The importance of Village Savings and Loans Associations
The Village Savings and Loans Association (VSLA) is a successful practice implemented across CARE International programs that stimulates the creation of saving groups within communities. Savings groups are self-managed groups of 15 to 25 people who meet regularly to save their money in a safe space, access small loans, and obtain emergency insurance.
Since 1991, the VSLA model has played an important role supporting more than 8 million group members — the majority of whom are women — to increase access to and control over their resources. Complemented with tools that engage men, community members, and market actors, VSLA participants gain increased influence over decisions in their homes and beyond.
VSLAs, often independently of CARE International, routinely support each other to set up small businesses, negotiate fair prices in the marketplace, advocate for gender equality in their communities, and pursue public office.
The VSLA model can also be adapted for emergencies which, when combined with cash and voucher assistance, can support improved outcomes for crisis-affected populations.
What VSLA work is CARE International doing?

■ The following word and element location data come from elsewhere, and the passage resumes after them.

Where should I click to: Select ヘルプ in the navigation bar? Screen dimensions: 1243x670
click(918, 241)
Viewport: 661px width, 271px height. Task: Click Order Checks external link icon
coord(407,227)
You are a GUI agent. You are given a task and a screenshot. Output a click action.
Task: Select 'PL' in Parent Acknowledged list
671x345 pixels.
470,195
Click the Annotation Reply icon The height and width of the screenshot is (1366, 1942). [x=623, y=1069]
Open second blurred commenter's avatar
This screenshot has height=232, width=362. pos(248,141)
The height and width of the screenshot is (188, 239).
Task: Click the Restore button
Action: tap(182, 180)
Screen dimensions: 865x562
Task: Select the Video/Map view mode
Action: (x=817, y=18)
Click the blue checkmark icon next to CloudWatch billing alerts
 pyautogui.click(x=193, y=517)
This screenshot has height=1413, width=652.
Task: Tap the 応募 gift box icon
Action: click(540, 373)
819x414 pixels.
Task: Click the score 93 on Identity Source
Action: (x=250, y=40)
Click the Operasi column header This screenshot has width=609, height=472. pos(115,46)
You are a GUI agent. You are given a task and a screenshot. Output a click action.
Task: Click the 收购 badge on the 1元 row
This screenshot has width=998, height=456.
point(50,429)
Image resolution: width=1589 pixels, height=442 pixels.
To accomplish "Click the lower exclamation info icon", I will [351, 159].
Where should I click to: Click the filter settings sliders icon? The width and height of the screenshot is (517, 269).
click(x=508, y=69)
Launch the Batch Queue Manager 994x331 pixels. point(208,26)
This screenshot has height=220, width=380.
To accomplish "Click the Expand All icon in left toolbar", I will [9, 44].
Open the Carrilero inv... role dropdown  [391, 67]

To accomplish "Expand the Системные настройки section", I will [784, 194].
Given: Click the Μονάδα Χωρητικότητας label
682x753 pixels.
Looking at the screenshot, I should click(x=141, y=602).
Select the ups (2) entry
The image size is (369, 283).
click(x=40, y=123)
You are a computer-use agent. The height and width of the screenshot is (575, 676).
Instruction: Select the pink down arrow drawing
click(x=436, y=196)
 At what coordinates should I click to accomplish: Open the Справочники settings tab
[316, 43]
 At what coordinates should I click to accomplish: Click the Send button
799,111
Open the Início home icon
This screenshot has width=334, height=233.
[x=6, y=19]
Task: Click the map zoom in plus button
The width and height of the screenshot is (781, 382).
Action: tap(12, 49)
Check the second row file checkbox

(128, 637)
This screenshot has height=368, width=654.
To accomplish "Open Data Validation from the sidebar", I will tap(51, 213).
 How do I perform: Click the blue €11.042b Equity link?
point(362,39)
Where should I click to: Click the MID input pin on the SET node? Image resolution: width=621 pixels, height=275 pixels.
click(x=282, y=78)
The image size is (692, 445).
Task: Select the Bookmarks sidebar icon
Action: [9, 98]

CARE International’s VSLAs allow the most vulnerable to efficiently save and invest small amounts of money to grow a new business. By 2030, CARE aims to support 50 million women and girls to use this community-led microsavings practice. These saving programs give women and girls vital financial skills to build their businesses by providing training in savings, loans, and financial literacy. CARE International's Digital Sub-Wallets program in Uganda, for example, was designed to improve the ability of women in VSLAs to access finance by addressing household social norms. This was done through household dialogues, which helped to increase women’s agency and shift social norms that were limiting their economic rights, including their control over household income. By the end of the project, almost three quarters of women met their financial goals and 81% had seen a change in their husband’s behavior.
“We never planned together. Financial decisions were mainly done by my husband and I was fully responsible for all the housework.” That was what life was like for Justine before she and her husband, Deus, took part in household dialogues facilitated by CARE International. Now, Deus says he has changed: “I respect my wife and we share responsibilities and roles in our home.”